Although the diaphragm is one of the primary organs responsible for respiration, it is believed by some yogics to be under functioning in many people (Sovik, 2000). Thus, there is often emphasis placed upon diaphragmatic breathing, rather than the use of the overactive chest muscles. Anatomically the diaphragm sits beneath the lungs and is above the organs of the abdomen. It is the separation between cavities of the torso (the upper or thoracic and the lower or abdominal). It is attached at the base of the ribs, the spine, and the sternum.

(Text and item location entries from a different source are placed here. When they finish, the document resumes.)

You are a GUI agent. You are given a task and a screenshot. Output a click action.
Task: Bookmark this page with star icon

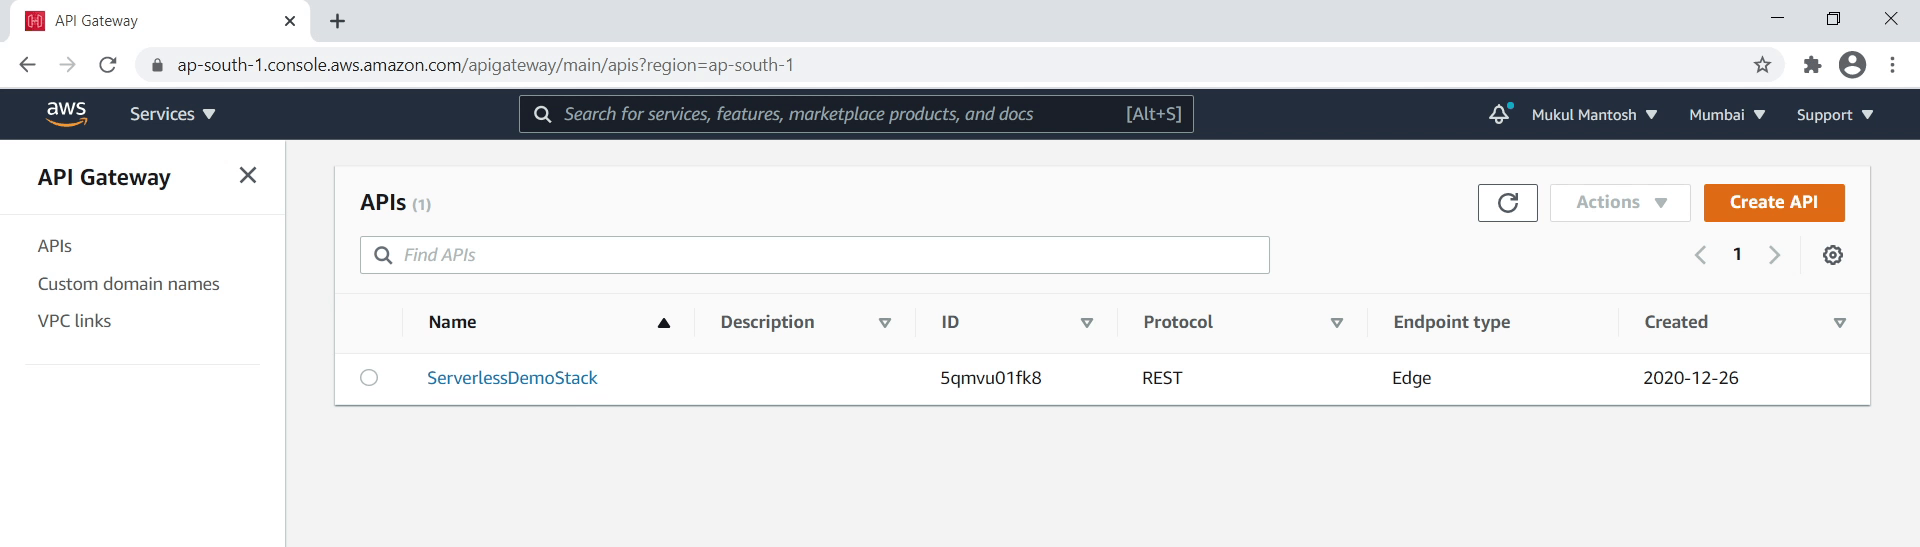1762,65
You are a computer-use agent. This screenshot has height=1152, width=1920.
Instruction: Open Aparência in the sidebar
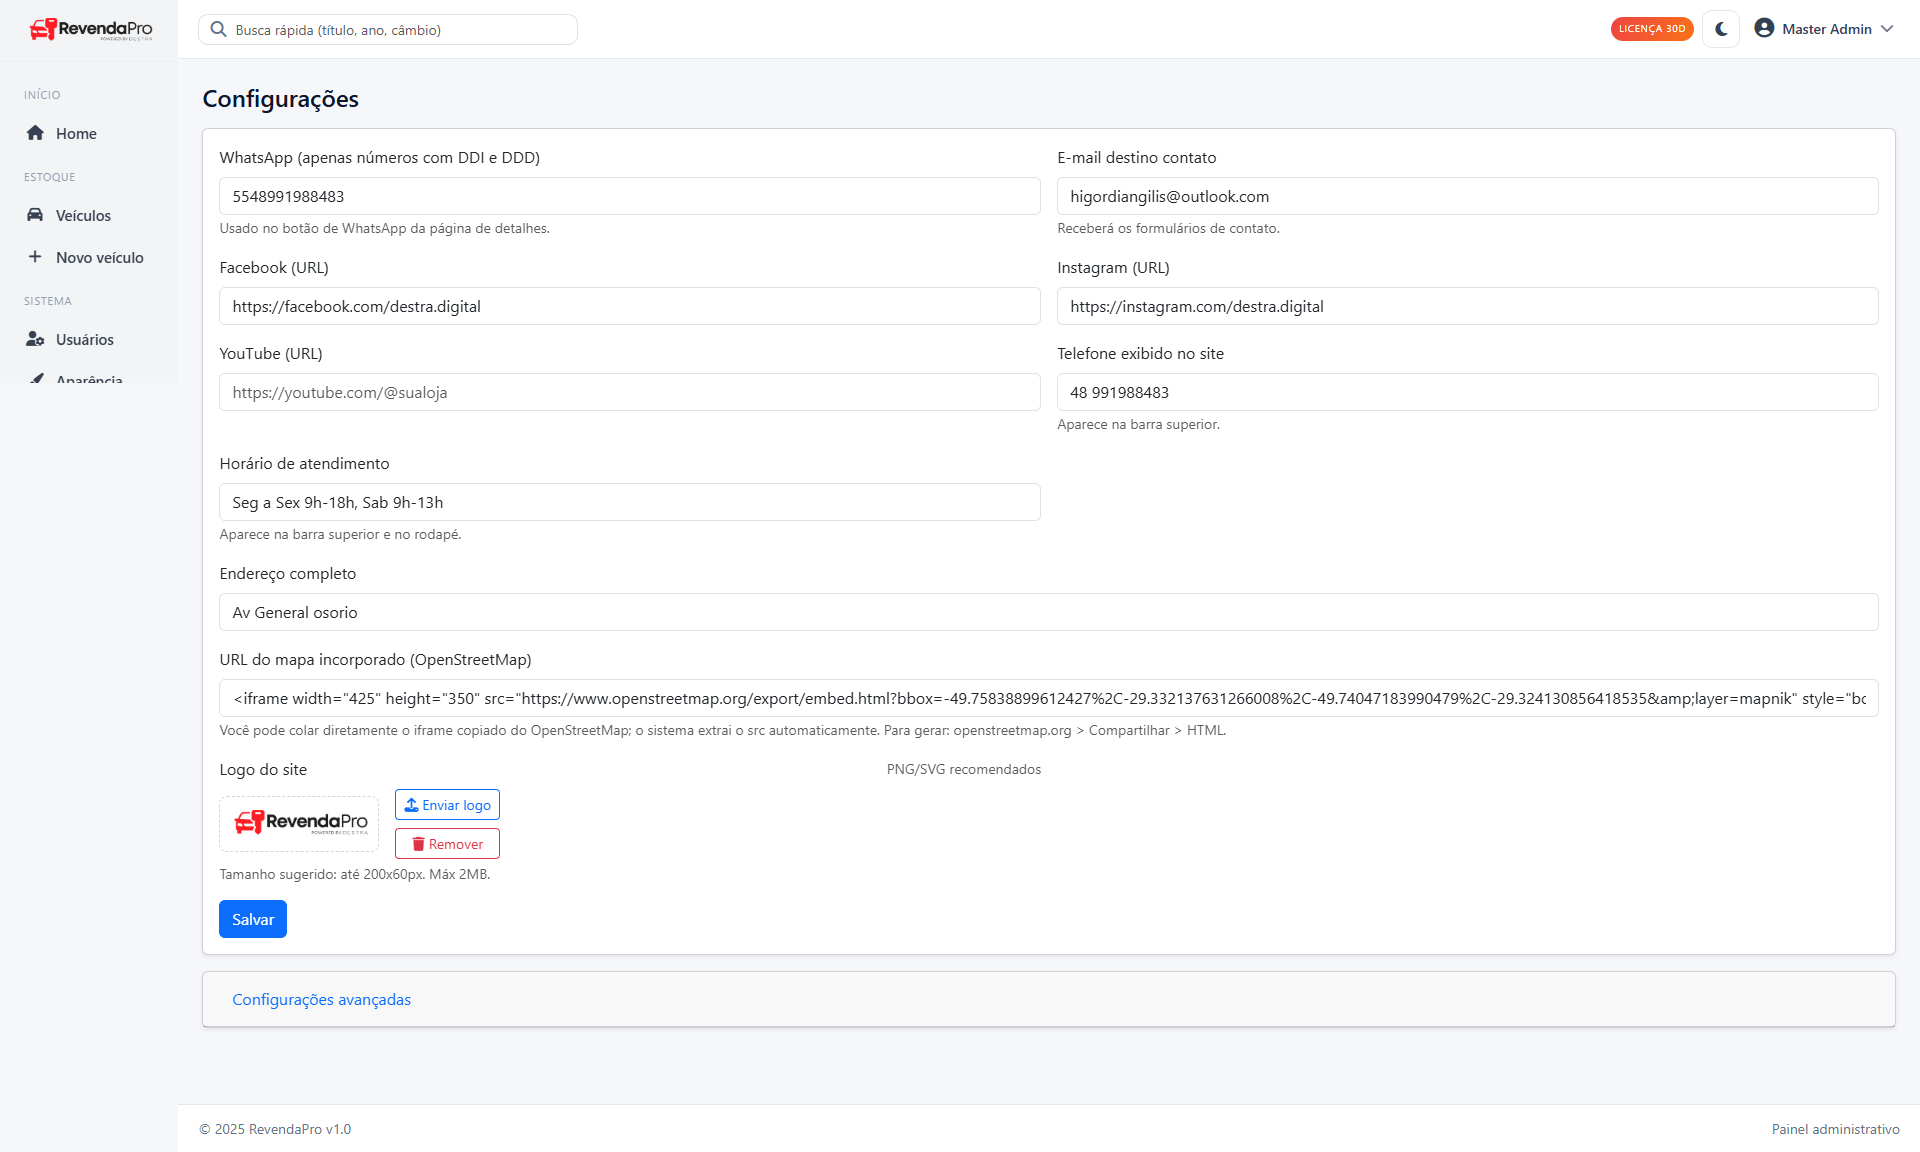[89, 378]
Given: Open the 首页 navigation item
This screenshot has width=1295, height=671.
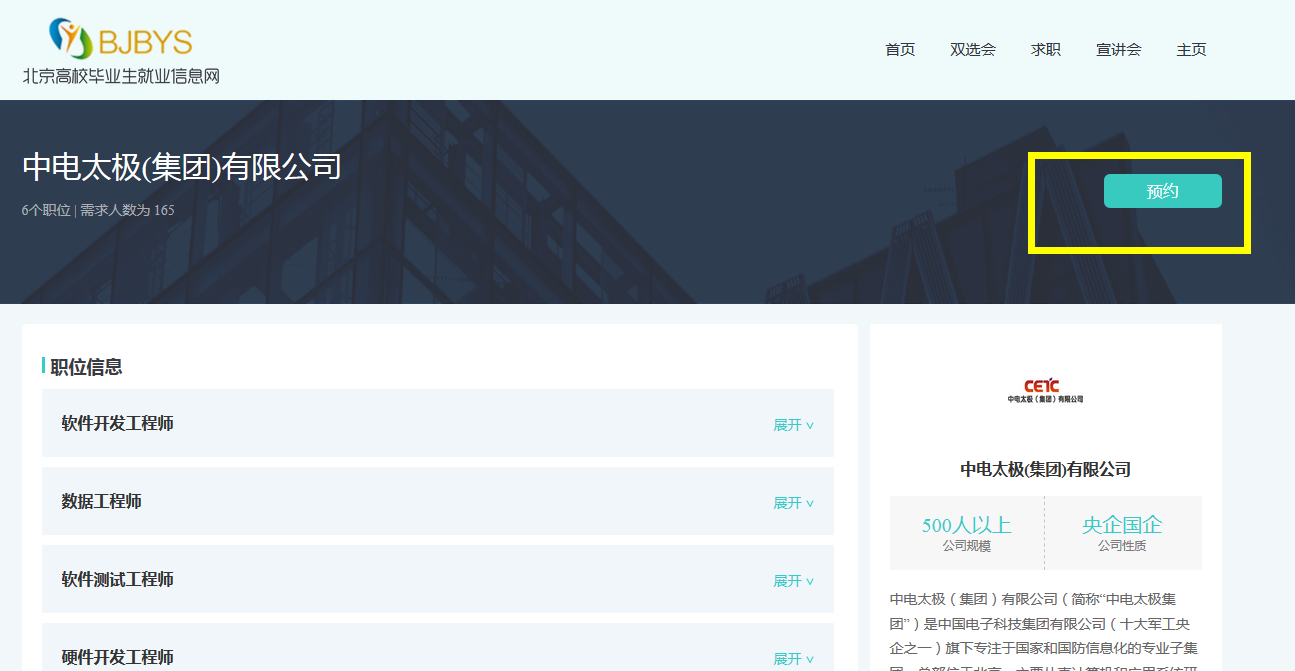Looking at the screenshot, I should 899,50.
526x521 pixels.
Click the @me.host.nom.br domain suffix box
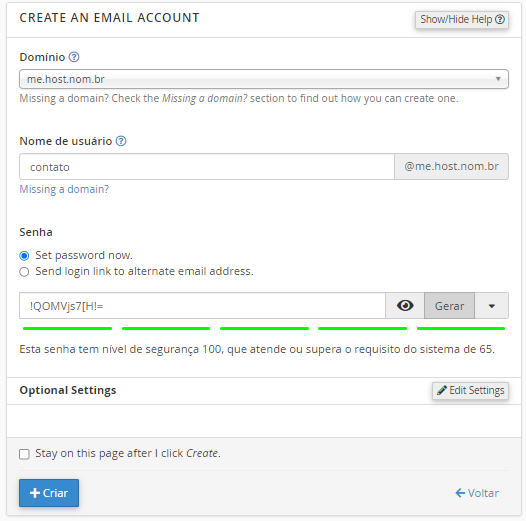tap(451, 167)
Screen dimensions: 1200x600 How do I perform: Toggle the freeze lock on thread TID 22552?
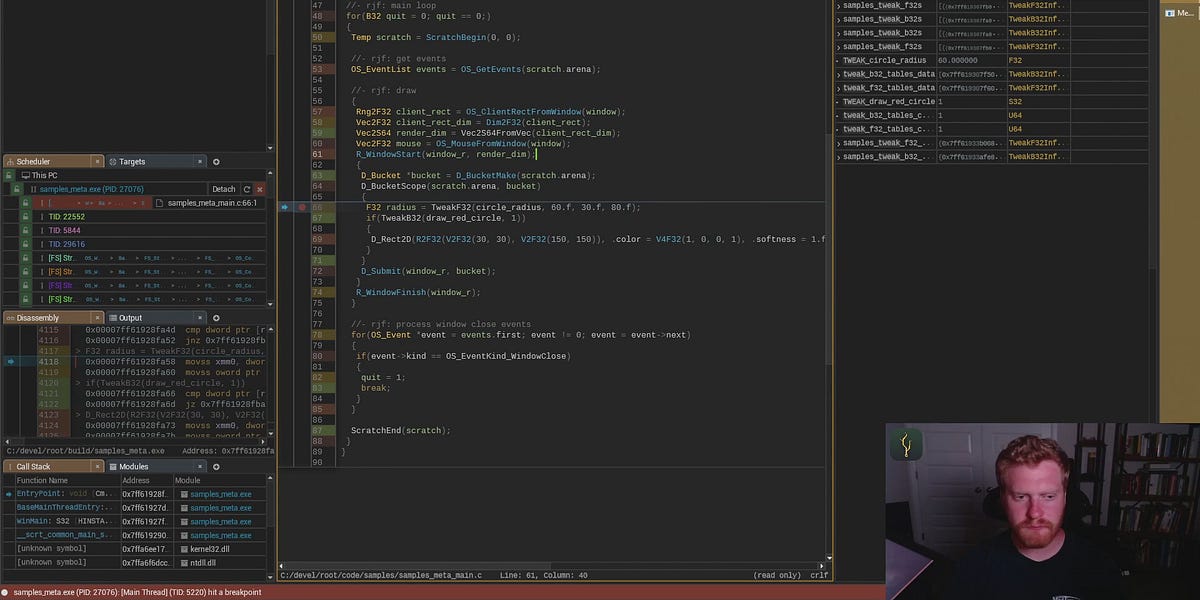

As describe earlier, when the diaphragm contracts the middle fibers, which are formed in a dome shape, descend into the abdomen, causing thoracic volume to increase (and pressure to fall), thus drawing air into the lungs. The practice of proper breathing techniques is aimed at eliminating misused accessory chest muscles, with more emphasis on diaphragmatic breathing.
With diaphragmatic breathing the initial focus of attention is on the expansion of the abdomen, sometimes referred to as abdominal or belly breathing. Have a client place one hand on the abdomen above the navel to feel it being pushed outward during the inhalations. Next, the breathing focus includes the expansion of the rib cage during the inhalation. To help a student learn this, try placing the edge of the hands alongside the rib cage (at the level of the sternum); correct diaphragmatic breathing will elicit a noticeable lateral expansion of the rib cage. Diaphragmatic breathing should be practiced in the supine, prone and erect positions, as these are the functional positions of daily life. Finally, the diaphragmatic breathing is integrated with physical movements, asanas, during meditation and during relaxation. Analogous to the seasoned cyclist, who is able to maintain balance effortlessly while cycling, the trained practitioner in diaphragmatic breathing can focus attention on activities of daily life while naturally doing diaphragmatic breathing. To summarize, Sovik suggests the characteristics of optimal breathing (at rest) are that it is diaphragmatic, nasal (inhalation and exhalation), smooth, deep, even, quiet and free of pauses.